§ **Given passage**:
But for Aman, their ethos is to make guests feel that they are the only person at a resort. And, in order to achieve this physically, there needs to be a specific layout of the public spaces and the paths. For the Aman residences in Tokyo, for example, we created short cuts for those who don’t want to run into their neighbors. In terms of creating hospitable spaces, we, as designers, have to take care of so many different people coming into a specific brand—there might be a person who is coming to a bar to get lucky or someone who might want to go over tomorrow’s presentation in their head. It is not a one-size-fits-all approach that can cater to all customer profiles.

living room with couches
A view of the communal area in Aman Residences in Tokyo.

ID: Could you talk about the art consulting aspect of your brand?

YP: We’ve found that the art often doesn’t connect with the story that we, as designers, create for the hotel guests. There is usually no alignment. Art supports what we try to say in a project. The same can also be said for the flowers, the equipments, or the cutlery. And the wrong art can really destroy or diminish the story and give a wrong message. The advising component came out of wanting to make our work stronger and more cohesive. We often have in mind the type of artist that a project needs.

In our early days, we did some installation art and we have friends and employees who are artists. We have an ongoing relationship with an art advisory firm called Hanabi, which is run by our friend Jamie. We are, in a way, one step removed from selecting the art, but we coach him about what we need. Art in a space needs to speak for itself. If the environment is too tight with too much interior around, it won’t play well.

ID: You are a fan of Peter Hujar’s photography. He heavily used furniture pieces such as chairs in connection with the human form. What do you think about the relation between corporality, the body, and furniture when you design an object or an interior?

YP: The Hujar work that we have is purely corporal, and there are no props or objects in it. It almost looks like a non-figurative Henry Moore sculpture even though the subject is the human body.

But of course in Hujar’s overall work, there is reference to history, as well as a political statement. We have a program with the Art Gallery of Ontario, in which we work with their curator of photography and we donate gay, lesbian, and transgender photography to the museum. We’ve donated Peter Hujar, Tseng Kwong Chi, Wolfgang Tillmans, and others. We want to be able to teach younger queer generations their immediate history, from the ‘70s, ‘80s and ‘90s and it is important to do this through art, which is a great vehicle.

ID: You have a scholarship program with Toronto Metropolitan University (TMU). What kind of investment do you see in supporting newcomers?

YP: We established an excellence-based scholarship in which the recipient gets some money and they have an opportunity to work with us. We also have another center scholarship because we want to push design innovation. Beyond raising money, we’re on the board of TMU as an outside council. We’re also starting new activities where we host salon-style gatherings at our offices in New York and Toronto with guest speakers who educate university students about different topics. We talk about topics related to future, such as longevity and ways to collaborate with different businesses. We try to build bridges with schools and help shape the curriculum a bit.

dark and moody interior space with ambient lighting
Miami EDITION is an example of the duo’s signature sleek and sexy approach to hospitality interiors.

ID: Hotel projects give designers a freedom that they may not have with domestic interiors. We tend to be more open to experimental hotel rooms but choose a muted setting for a permanent bedroom.

YP: Yes, the guests still must have the feeling that they are in control and know where everything is. Most hotels want guests to feel at home. But we tell them “you know what, sometimes they just don’t want to feel like they’re at home.” This is more about feeling in control, but, yes, not necessarily at home.

§ **Supplied records**:
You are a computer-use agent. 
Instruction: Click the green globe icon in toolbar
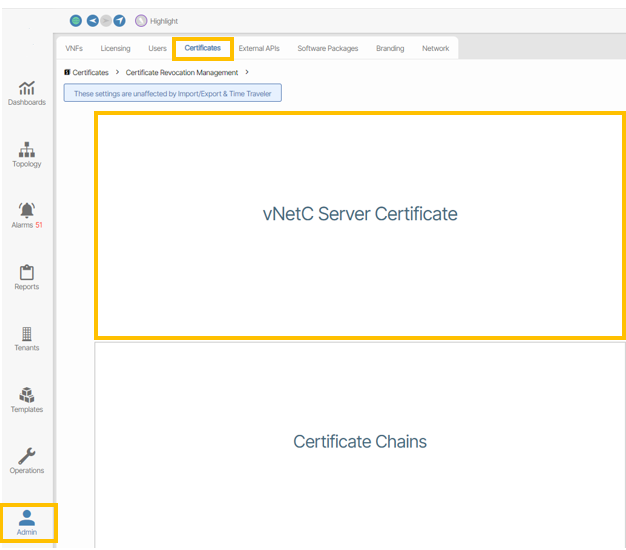click(76, 21)
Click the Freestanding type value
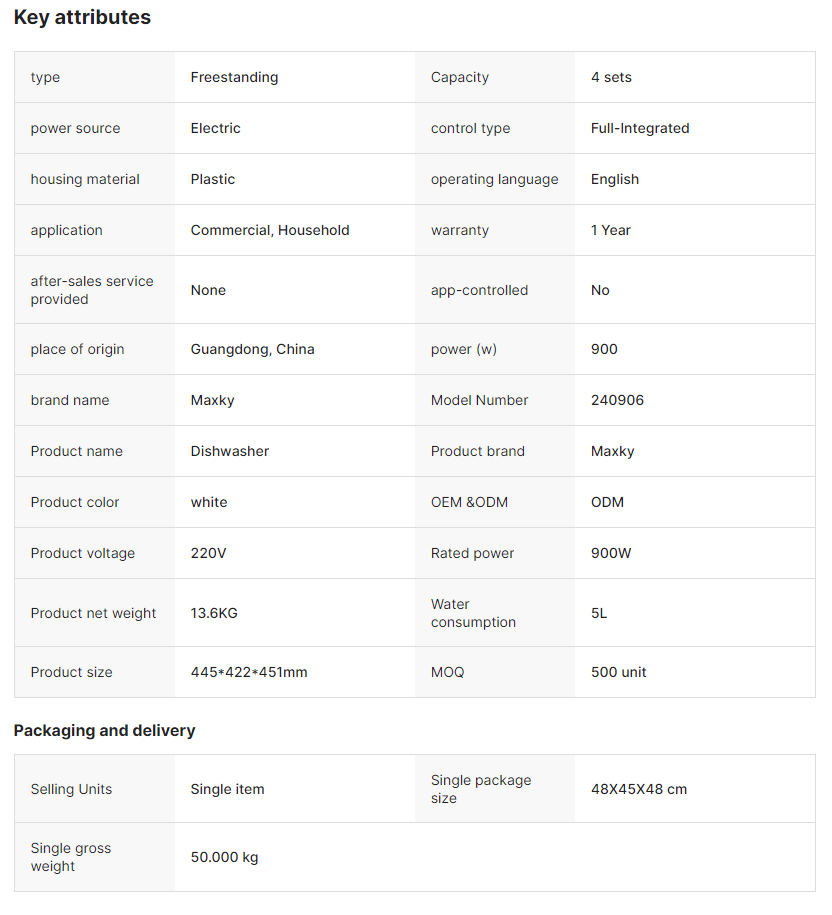This screenshot has width=832, height=915. pos(234,77)
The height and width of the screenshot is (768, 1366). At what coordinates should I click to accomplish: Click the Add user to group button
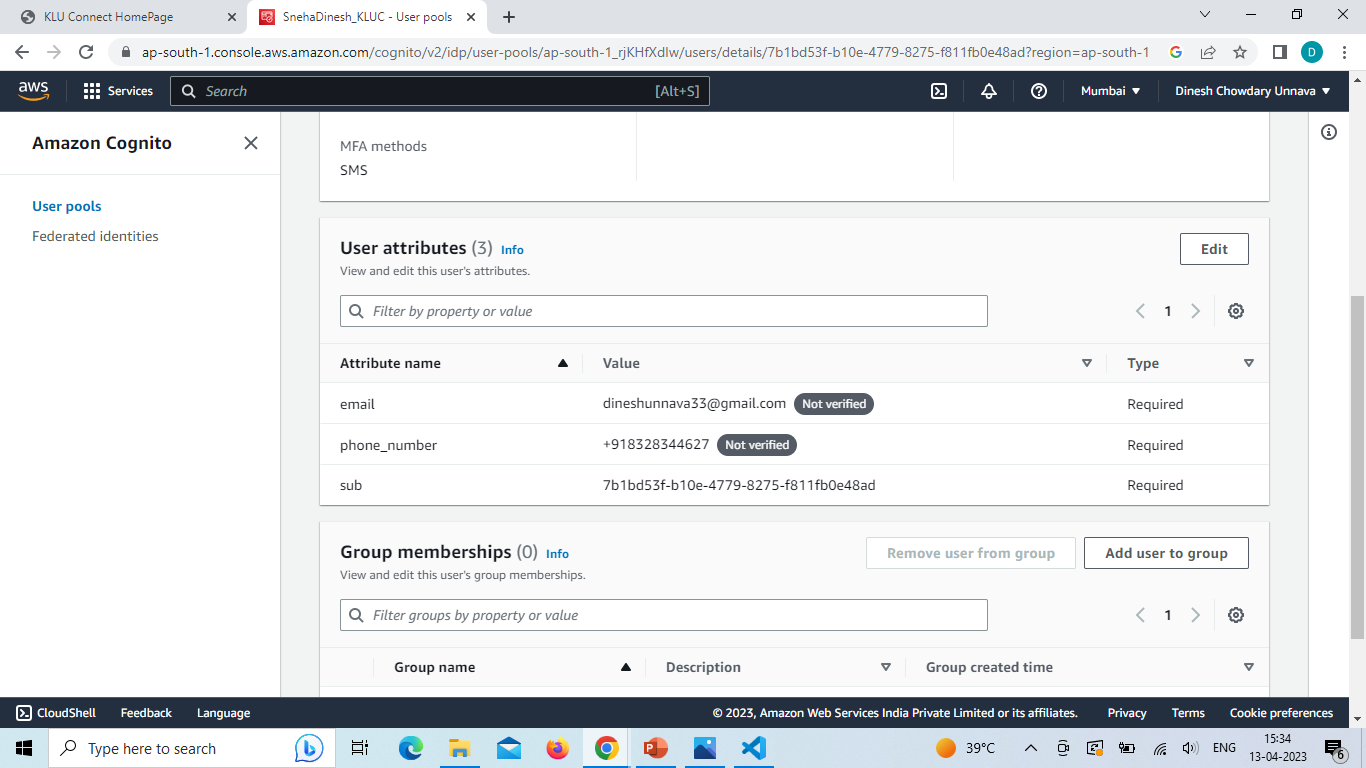[1166, 552]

§ **Task item**:
Reproduce the interview on hotel design word for word, starting at "YP: The Hujar" and stopping after "a great vehicle.". The records are material separate from the interview.

§ **Answer for this exercise**:
YP: The Hujar work that we have is purely corporal, and there are no props or objects in it. It almost looks like a non-figurative Henry Moore sculpture even though the subject is the human body.

But of course in Hujar’s overall work, there is reference to history, as well as a political statement. We have a program with the Art Gallery of Ontario, in which we work with their curator of photography and we donate gay, lesbian, and transgender photography to the museum. We’ve donated Peter Hujar, Tseng Kwong Chi, Wolfgang Tillmans, and others. We want to be able to teach younger queer generations their immediate history, from the ‘70s, ‘80s and ‘90s and it is important to do this through art, which is a great vehicle.